TEC has applied under FOI legislation to the SCA for documents that refer to the damage to the Waratah Rivulet.

During the meeting with Peabody on 23rd November, the company stated its intentions sometime in 2007 to submit a 3A application under the EP&A Act 1974 to mine a further 27 longwall panels that will run under the Rivulet and finish under the Woronora Dam storage area.

This is very alarming given the damage that has already occurred to a catchment that provides the Sutherland Shire & Helensburgh with 29% of their drinking water. The dry bed of Waratah Rivulet above the mining area and the stain of iron oxide pollution may be seen clearly through Google Earth.

The Bigger Picture

In 2005 Rivers SOS, a coalition of 30 groups, formed with the aim of campaigning for the NSW Government to mandate a safety zone of at least 1km around rivers and creeks threatened by mining in NSW.

The peak environment groups of NSW endorse this position and it forms part of their election policy document.
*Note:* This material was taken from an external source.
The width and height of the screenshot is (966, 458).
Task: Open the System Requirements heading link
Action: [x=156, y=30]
Longwall Mining under or close to Rivers and Streams:

Seven major rivers and numerous creeks in NSW have been permanently damaged by mining operations which have been allowed to go too close to, or under, riverbeds. Some rivers are used as channels for saline and acid wastewater pumped out from mines. Many more are under threat. The Minister for Primary Industries, Ian Macdonald, is continuing to approve operations with the Department of Planning and DEC also involved in the process, as are a range of agencies (EPA, Fisheries, DIPNR, SCA, etc.) on an Interagency Review Committee. This group gives recommendations concerning underground mine plans to Ian Macdonald, but has no further say in his final decision. A document recently obtained under FOI by Rivers SOS shows that an independent consultant to the Interagency Committee recommended that mining come no closer than 350m to the Cataract River, yet the Minister approved mining to come within 60m.

The damage involves multiple cracking of river bedrock, ranging from hairline cracks to cracks up to several centimetres wide, causing water loss and pollution as ecotoxic chemicals are leached from the fractured rocks. Aquifers may often be breached.
Satisfactory remediation is not possible. In addition, rockfalls along mined river gorges are frequent.
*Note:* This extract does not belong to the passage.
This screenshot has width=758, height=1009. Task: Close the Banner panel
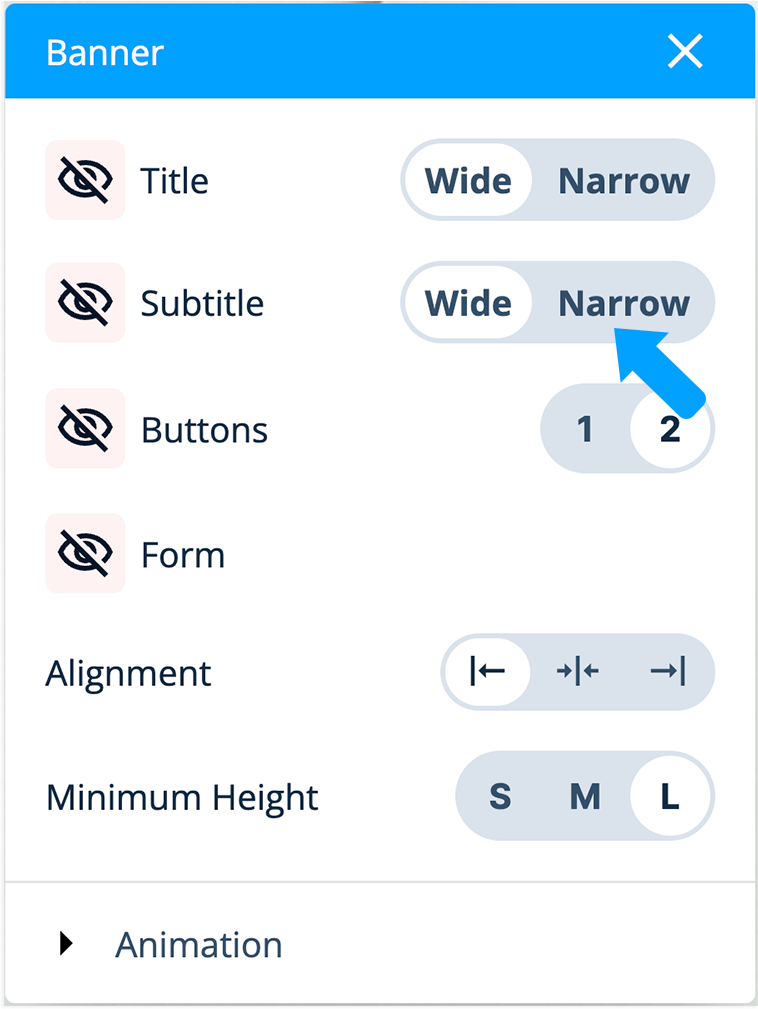pos(685,52)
The high price of coal and the royalties gained from expanding mines are making it all too tempting for the Government to compromise the integrity of our water catchments and sacrifice natural heritage.

Longwall Mining in the Catchments

Longwall coal mining is taking place across the catchment areas south of Sydney and is also proposed in the Wyong catchment. Of particular concern is BHP-B’s huge Dendrobium mine which is undermining the Avon and Cordeaux catchments, part of Sydney’s water supply.
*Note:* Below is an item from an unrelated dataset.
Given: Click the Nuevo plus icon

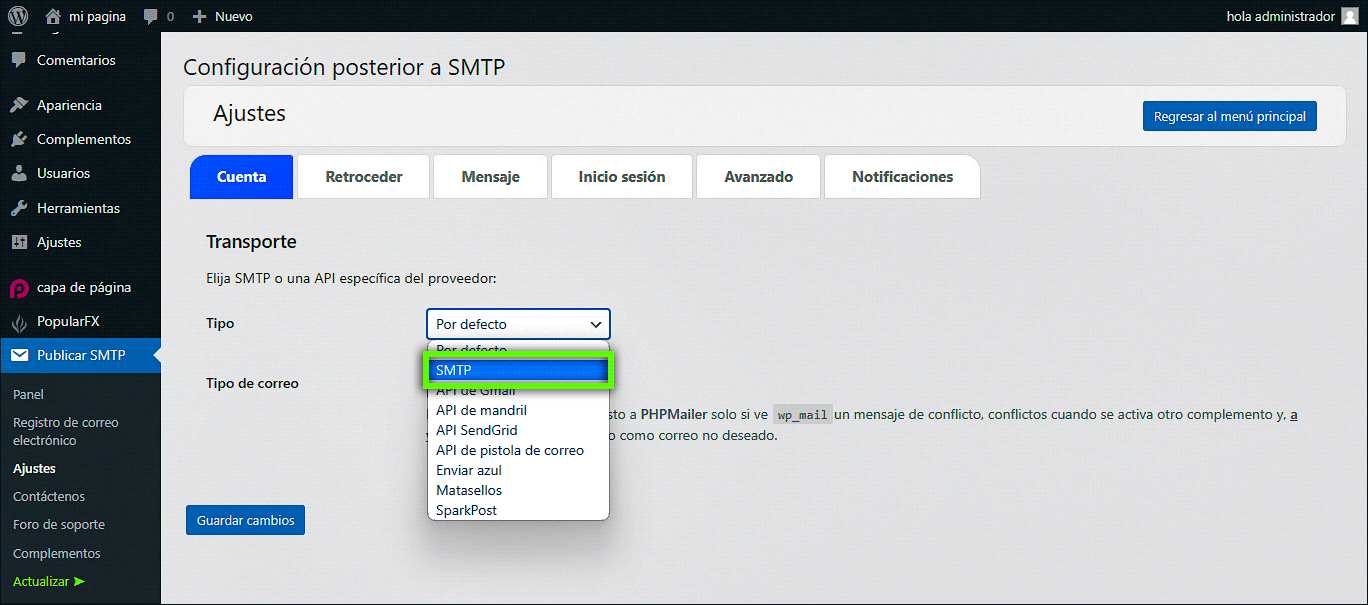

A story in the Sydney Morning Herald in January 2005 stated that the SCA were developing a policy for longwall coal mining within the catchments that would be ready by the middle of that year. This policy is yet to materialise.

The SMP approvals process invariably promises remediation and further monitoring. But damage to rivers continues and applications to mine are approved with little or no significant conditions placed upon the licence. Remediation involves grouting some cracks but cannot cover all of the cracks, many of which go undetected, in areas where the riverbed is sandy for example.

Sometimes the grout simply washes out of the crack, as is the case in the Waratah Rivulet.
The SCA was established as a result of the 1998 Sydney water crisis. Justice Peter McClellan, who led the subsequent inquiry, determined that a separate catchment management authority with teeth should be created because, as he said “someone should
wake up in the morning owning the issue” of adequate management.

An audit of the SCA and the catchments in 1999 found multiple problems including understaffing, the need to interact with so many State agencies, and enormous pressure from developers. Developers in the catchments include mining companies. In spite of government policies such as SEPP 58, stating that development in catchments should have only a “neutral or beneficial effect” on water quality, longwall coal mining in the
catchments have been, and are being, approved by the NSW government. Overidden by the Mining Act 1992, the SCA appears powerless to halt the damage to Sydney’s water supply.